Like many others who read Malcolm Gladwell's book "Outliers" when it came out five years ago, I was impressed by the 10,000-hour rule of expertise. I wrote a column espousing the rule, which holds that to become a world-class competitor at anything from chess to tennis to baseball, all that's required is 10,000 hours of deliberate practice.

David Epstein has convinced me I was wrong. His thoroughly researched new book, "The Sports Gene," pretty much demolishes the 10,000-hour rule - and much of "Outliers" along with it.

Epstein's book suggests that while real elite athletes have put in plenty of practice time, their aptitude is enhanced by their genes.

If 10,000 hours of deliberate practice is necessary and sufficient for world-class performance, Epstein asks, why do some people reach the master level in chess after 3,000 hours while others require 23,000? The average number of hours needed for many pros may be about 10,000, but it varies widely.

The reason for the variation is genetic, Epstein says. In one study, researchers at Indiana University, University of Minnesota, Texas A&M University, Washington University, Pennington Biomedical Research Center, and Laval University in Quebec measured changes in VO2 max, an indicator of aerobic capacity, in people who followed a strict exercise regimen. About 5 percent of participants boosted their VO2 max levels by an astonishing 40 percent to 50 percent. Another 5 percent, however, saw almost no gain at all, and the rest fell in between.

The clincher was that, although a subject's rate of improvement had little to do with how fit he or she was to start with, members of a family showed somewhat similar gains.

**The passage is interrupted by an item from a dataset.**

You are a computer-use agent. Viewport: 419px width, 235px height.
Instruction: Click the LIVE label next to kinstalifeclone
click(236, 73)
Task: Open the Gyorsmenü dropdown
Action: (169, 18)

The rate of improvement varied 2.5 times as much between families as within families, highlighting the importance of genes in determining how much improvement occurred. As one of the researchers told Epstein, "Unfortunately for the low responders in these studies, the predetermined (genetic) alphabet soup just may not spell 'runner.'"

The research does not suggest that genes are dominant and training is irrelevant; instead, it says that the benefit from training is partially driven by genetics, so that a combination is required for top performance.

Consider professional baseball players. A batter needs years of practice to recognize subtle clues about pitches and thereby have a better chance of hitting them. This is why even the best baseball players tend not to hit well when they face softball pitchers; their accumulated clues are of little use.

Yet professional batters also tend to have extremely good vision - they can see the small nuances in a pitcher's delivery to begin with. One study of minor- and major-league players found that their average vision measures 20/13, which means they can read a letter at 20 feet that a normal person could make out only at 13 feet. To see how rare this is, consider that, in a large sample of eye tests from China, vision better than 20/17 occurred in only 1 in 200 people.

Epstein says that the specific genes and attributes associated with high performance vary from sport to sport (raising the question of whether his book should be more appropriately titled "The Sports Genes"). Basketball players tend not only to be tall, but also to have long arm spans. In a controversial theory, Epstein suggests a disproportionate share of sprinters and jumpers carry sickle-cell trait and/or low hemoglobin, which may boost fast-twitch muscle fibers. High jumpers tend to have very long Achilles tendons. And so on.

Ultimately, Epstein's book is consistent with the literature about IQ. Neither athletic nor intellectual performance is solely a matter of nature or nurture. Instead, the two interact. We can all improve with practice, but some will see will bigger gains than others.

Peter Orszag is vice chairman of corporate and investment banking at Citigroup.